I found Luminar back when they were Luminar 2018. The interface and filters were great. Back then, no DAM which was perfect because that was what I wanted.

Then they rolled out Luminar 3, now with DAM, and guess what - they removed filters and capabilities critical to my workflow. Also the product was incompatible with the previous version, so any work you'd done previously would be lost. Fortunately, they also included the stand alone Flex, which is what everyone should seek out if they like the Luminar interface and filters.

Otherwise, you will be doomed to listen to promises of releases during the holidays each year that turn out to be buggy messes and slooooooow response/updates to address any of it. Oh and each version will be completely incompatible with the last, so get ready to have 10 versions on you computer or re-do everything.

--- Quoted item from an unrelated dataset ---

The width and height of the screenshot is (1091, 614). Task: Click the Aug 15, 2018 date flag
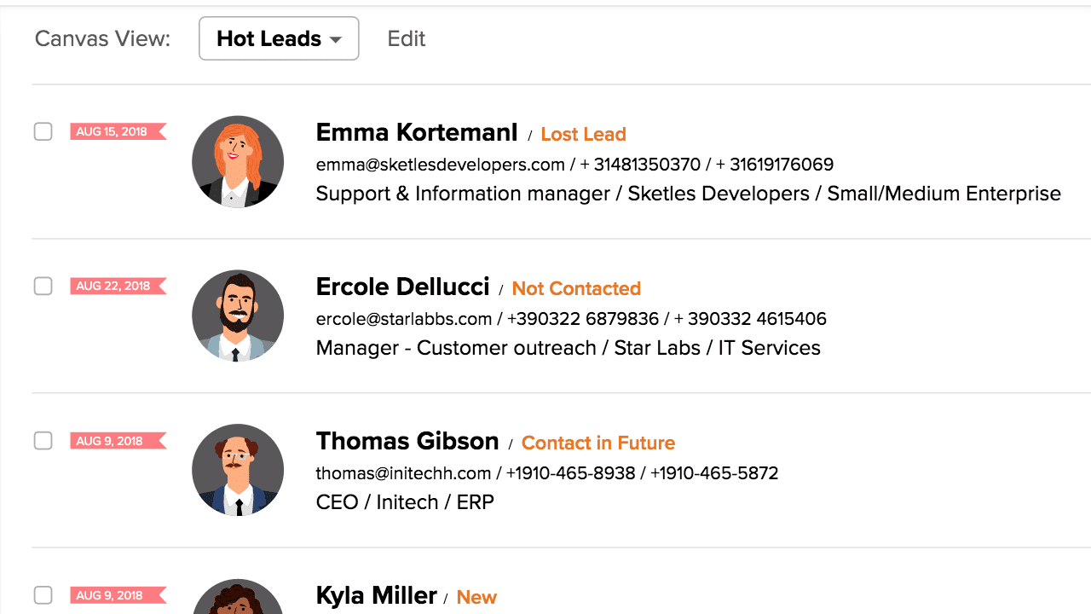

Maybe Luminar Flex doesn't Ave as much flashy AI, but at least it works which is more than I guess you'll be able to say about Luminar AI. Save your money and look elsewhere folks!
minivini
I tend to agree with many of the assessments (of generality) of this type software. As a former film photographer and darkroom user, I tend to think of digital manipulation as a wholly different form of “art”. I’ve been using LightRoom since early in its first beta release and find it far more than adequate for what I need a computer to do; which is to say anything that could be done in the darkroom (spot removal and local/global exposure adjustments) plus extensive DAM.

That said, I really hate that Adobe is putting so much pressure on photographers to ditch the standalone software for subscription based versions because you’re required to store your images in their servers for any sort of DAM support. I’m all for cloud backup, but I want my own full res copies in my own drives (with a full set of rotating backups stored elsewhere). Adobe CC has no such local DAM capability.